Maurice FLEURET : Mais alors, une question se pose : comment un système aussi bien défini, aussi bien organisé, aussi équilibré peut-il s’adapter à notre civilisation et à cet internationalisme, à cette manière de planifier sur la planète – j’en rapproche les deux mots – les populations du globe aujourd’hui ?

Alain DANIÉLOU : Oui mais attention, vous parlez justement et c’est là où nous tombons dans le véritable problème. Vous parlez de notre civilisation. Pourquoi est-ce que d’autres peuples s’adapteraient à notre civilisation ? Il y a une grande différence entre une civilisation moderne qui peut être construite très facilement sur des bases différentes et le fait que pour considérer des gens comme modernes, nous exigeons qu’ils se comportent sur d’autres plans comme nous le faisons nous-mêmes et ça, c’est tout à fait inutile.

Maurice FLEURET : Mais ils se sont libérés de la tutelle anglaise en 47, n’est-ce pas, et ils ont tout de même pris le chemin de l’européanisation quand même ?
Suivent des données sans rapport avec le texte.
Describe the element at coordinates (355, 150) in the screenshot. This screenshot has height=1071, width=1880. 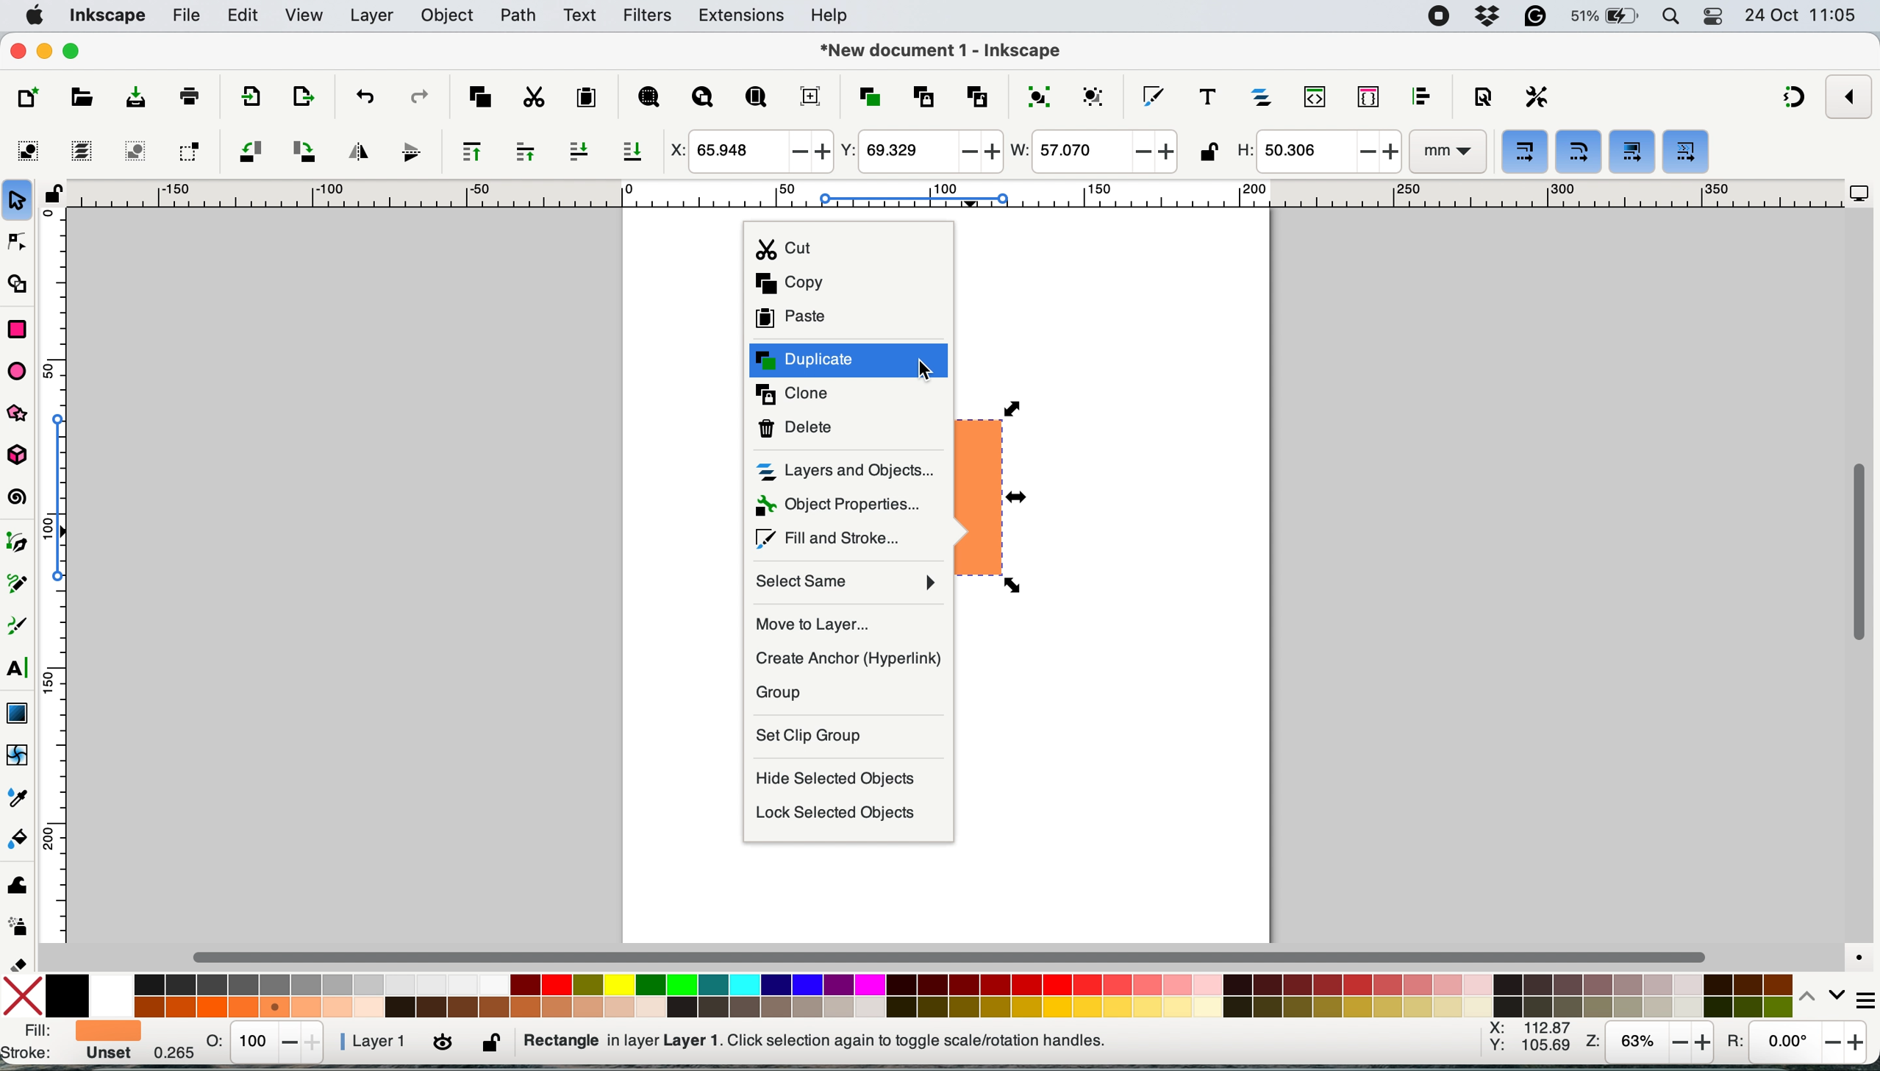
I see `flip horizontally` at that location.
Alain DANIÉLOU : ça, c’est le problème de toutes les anciennes colonies. C’est simplement parce que les occidentaux n’ont accepté de mettre au pouvoir dans les pays qu’ils avaient dominés que leurs anciens collaborateurs, que les gens qui parlaient leur langue, qui avaient leurs idées et qui pouvaient jouer un certain jeu similaire à celui des occidentaux sur le plan international.

Maurice FLEURET : Vous pensez donc que Gandhi et ceux qui lui ont succédé n’ont pas été les artisans d’un retour à l’Inde authentique, mais au contraire, les artisans d’une hybridation ?

Alain DANIÉLOU : Non seulement cela. Ils sont considérés, ils ont été considérés et le sont toujours par l’ensemble des véritables hindous comme des traîtres à toute une histoire, à toute une civilisation.